After many hours there was an ambulance and saved US.  We had already many wounds and since that time i got a big trauma.  When i woke up they told me i layd in the hospital. It made me scared and it looked like i saw many people around me,  even it were two persons. I tried to hit them all away and got more and more afraid.  They seemed to laugh at me.  "Go away,  go away...  Please leave me alone!" i yelled to them and closed my eyes hard while start to cry.  When i opened my eyes again they all were gone only the two doctors still standing there.  "Are you okay miss?" They asked me and i nodded once.

After the accident and trauma i could see ghosts or feel them suddenly.  Actually i need a long period to recover from everything and become myself again.  It was a hard time for me.  I was therefore fired at both my jobs. My boyfriend and i broken up and i had to stand alone to get through this all.  I got depressed too and felt only down.  Nobody was around me,  only myself and the ghosts i saw.  It made me more down and more scared to look into this world. Everything around me,  i saw it in black and Gray. 

At may 23, 2017 my ex boyfriend knocked my door.  I was going to my work,  because since end 2016 could i work again finnaly.  Only my ex boyfriend had to take his last stuff with himself.  I opened the door and look at him like i didn't carw of him anymore.  "Where are you working now?" He asked me curious and though it would be to bad for me.  "Well that doesn't matter to you after you never cared." i told him fast and took my bag.  " you are working into the hospital" He was kinda confussed.  "Yes.  Now take your stuff!!! I have to go." Took his stuff and put it outside and locked the door.  Ignored him and get downstairs on my way to my work.

All those years were still a nightmare for me. Everything i heard i got more afraid.  Why was it happend to me?  Was it because it needed to happen to me?  Or was it just an accident like it would happen to everyone.

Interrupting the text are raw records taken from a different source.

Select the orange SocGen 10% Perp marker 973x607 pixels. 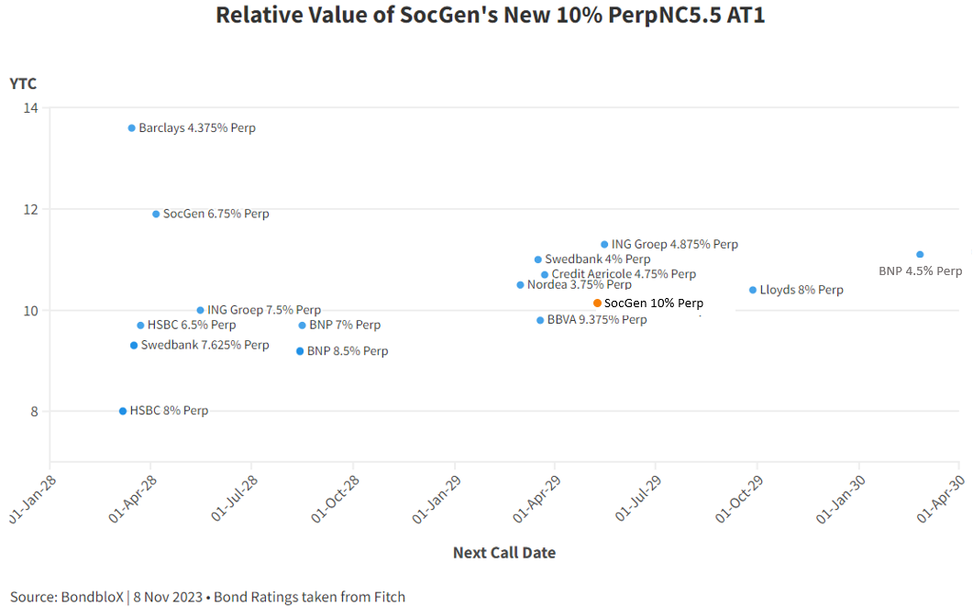pyautogui.click(x=597, y=303)
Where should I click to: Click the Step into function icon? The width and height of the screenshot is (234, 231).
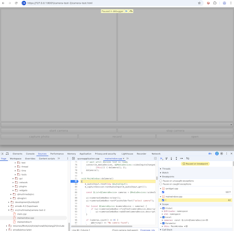[x=171, y=159]
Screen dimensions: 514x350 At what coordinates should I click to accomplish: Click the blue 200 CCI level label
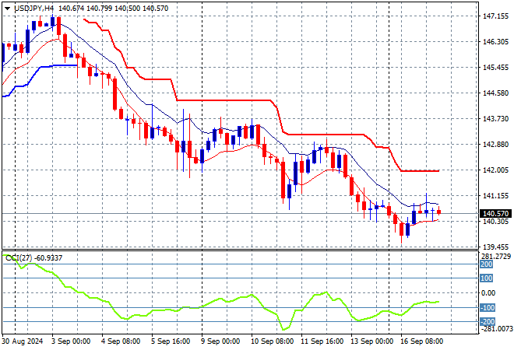pyautogui.click(x=487, y=264)
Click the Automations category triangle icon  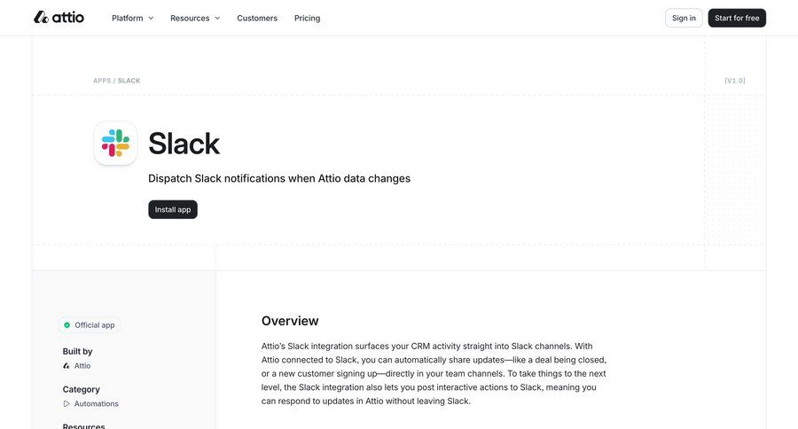(67, 404)
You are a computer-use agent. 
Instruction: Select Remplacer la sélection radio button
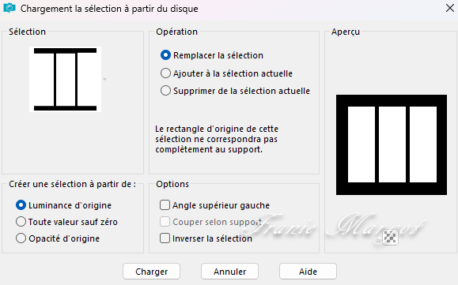pos(165,55)
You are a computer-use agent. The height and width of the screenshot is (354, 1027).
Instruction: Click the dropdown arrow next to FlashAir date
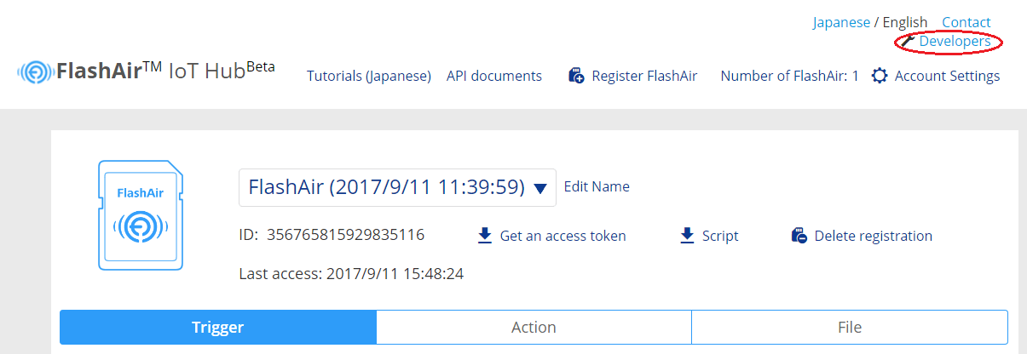539,188
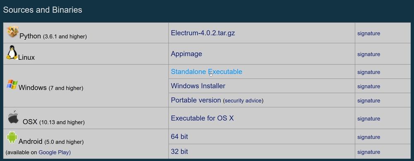The image size is (414, 161).
Task: Open signature for Android 32 bit
Action: tap(368, 152)
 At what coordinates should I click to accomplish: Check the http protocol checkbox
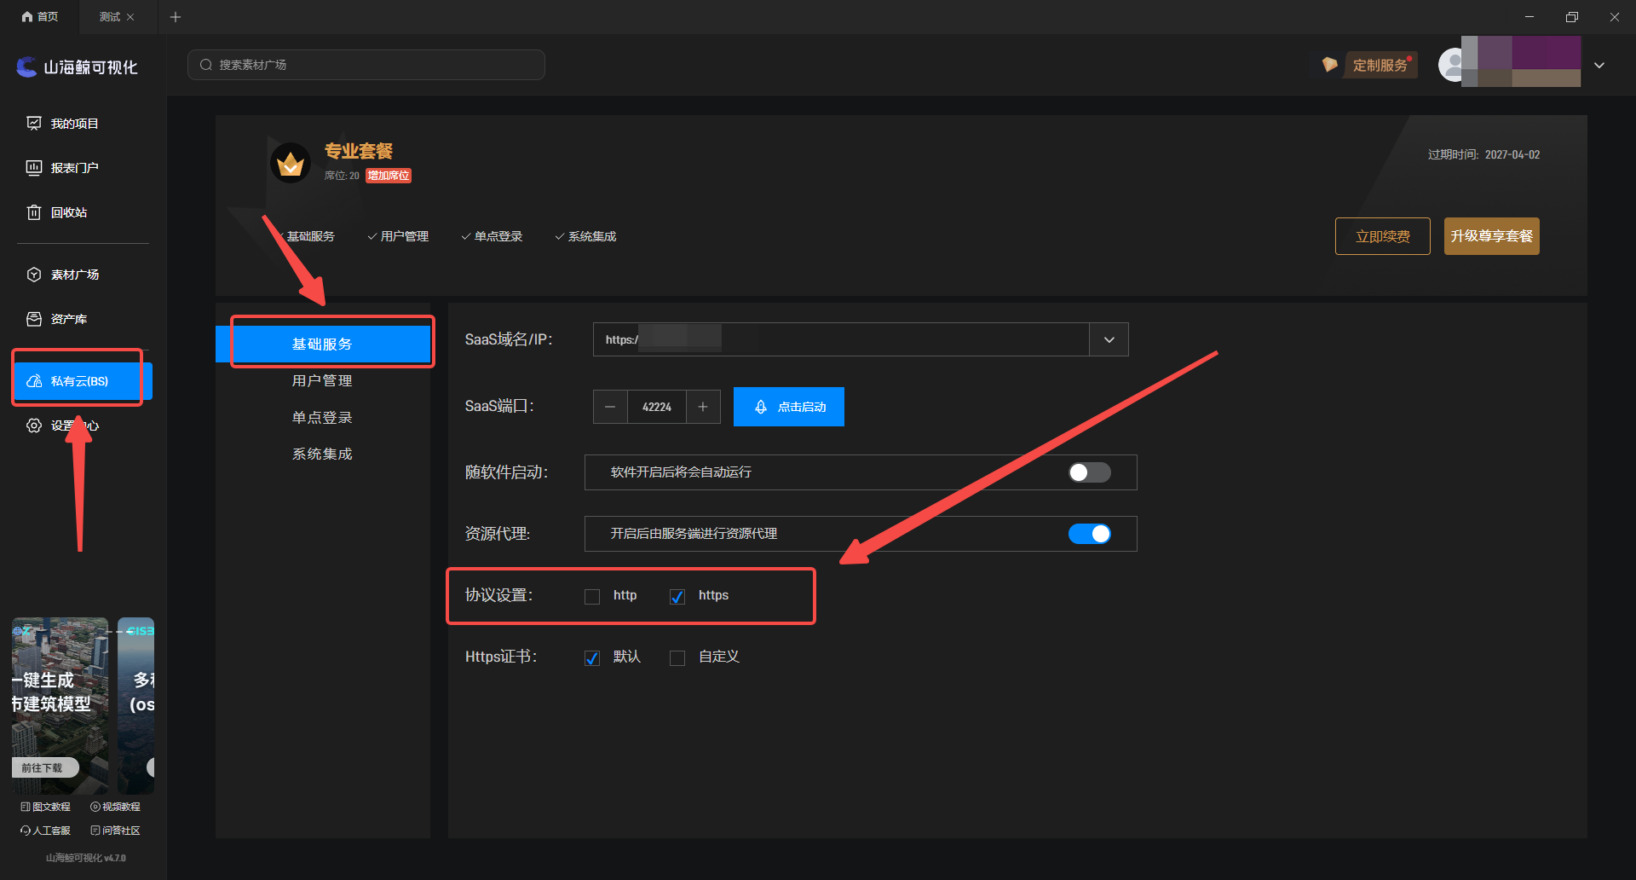(x=592, y=597)
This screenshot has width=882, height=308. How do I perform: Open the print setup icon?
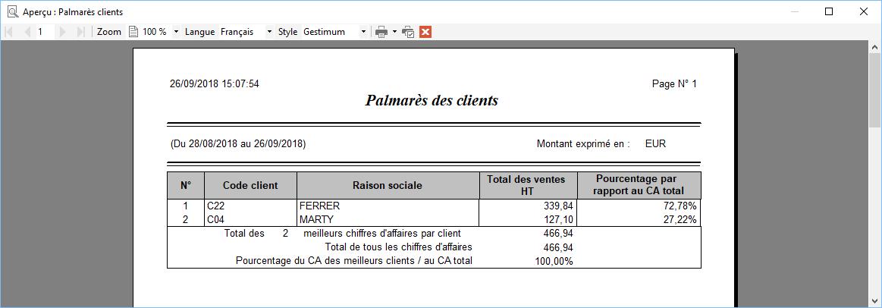click(x=409, y=32)
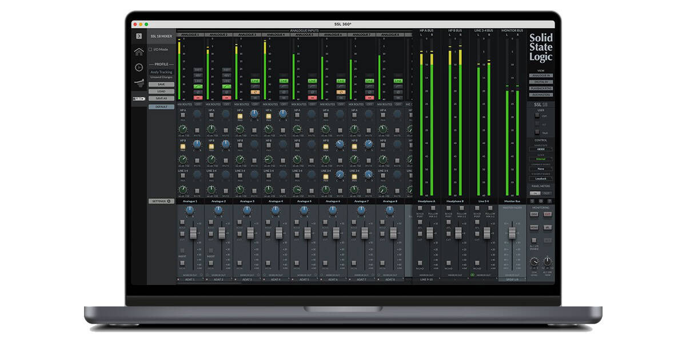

What should i do?  When i was going to the doctor he gave me some medicines.  Every time when i take this medicines i get more addicted to those medicines.  I didn't get off those medicines again.  Every time i keep taking them,  more and more.  It made me feel great,  but when its over i want more and more.  Many people try to help me to get off those medicines and after a long time it works.  Finally i could stay away of the medicines and stop this all. 

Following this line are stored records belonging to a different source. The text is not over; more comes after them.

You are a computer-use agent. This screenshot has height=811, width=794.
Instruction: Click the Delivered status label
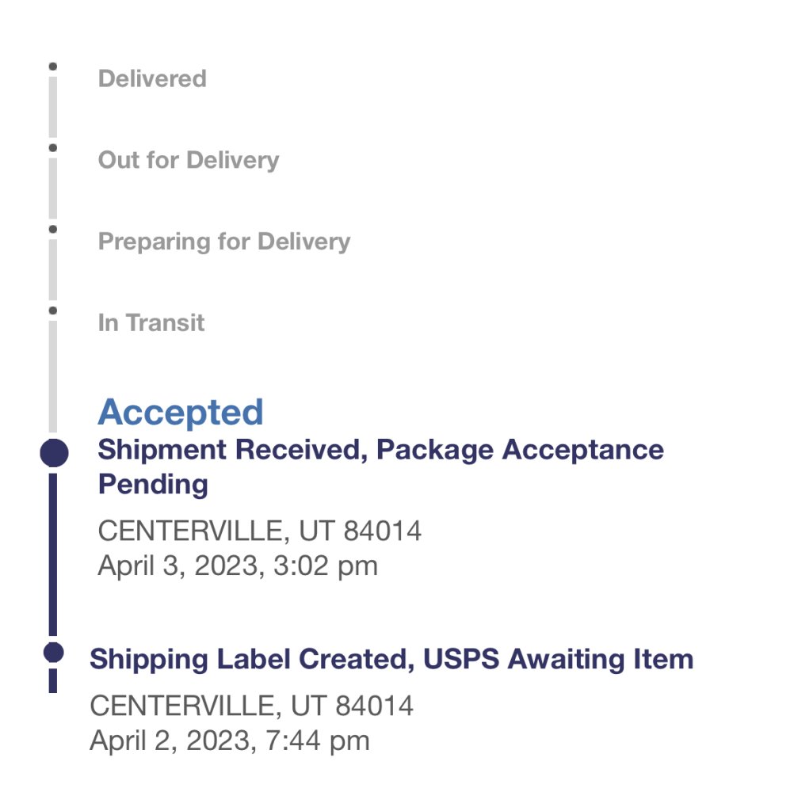[x=152, y=79]
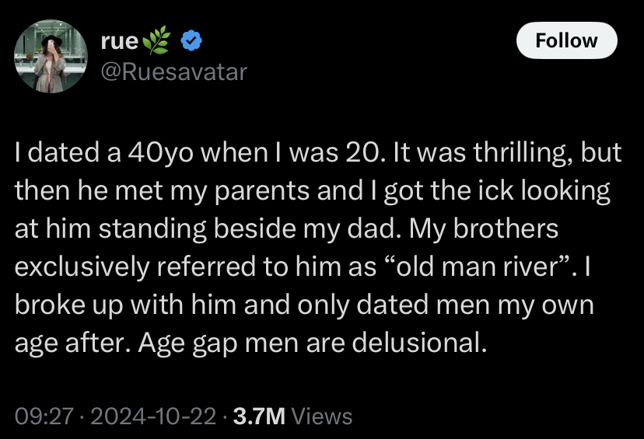Click the Views label
644x439 pixels.
[322, 416]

But now?  Now searshing for a better and more Nice job.  This job was more stressfull than i though at all.  It made me feel like how it was a few years ago when i layd there.  I started to tremble by thid feeling and tried to get over it.  With a hard mind i was up for a new job,  a new start and a new life.  This time would it be mine new world.  Yes i'm ready for a fresh start with new people around me.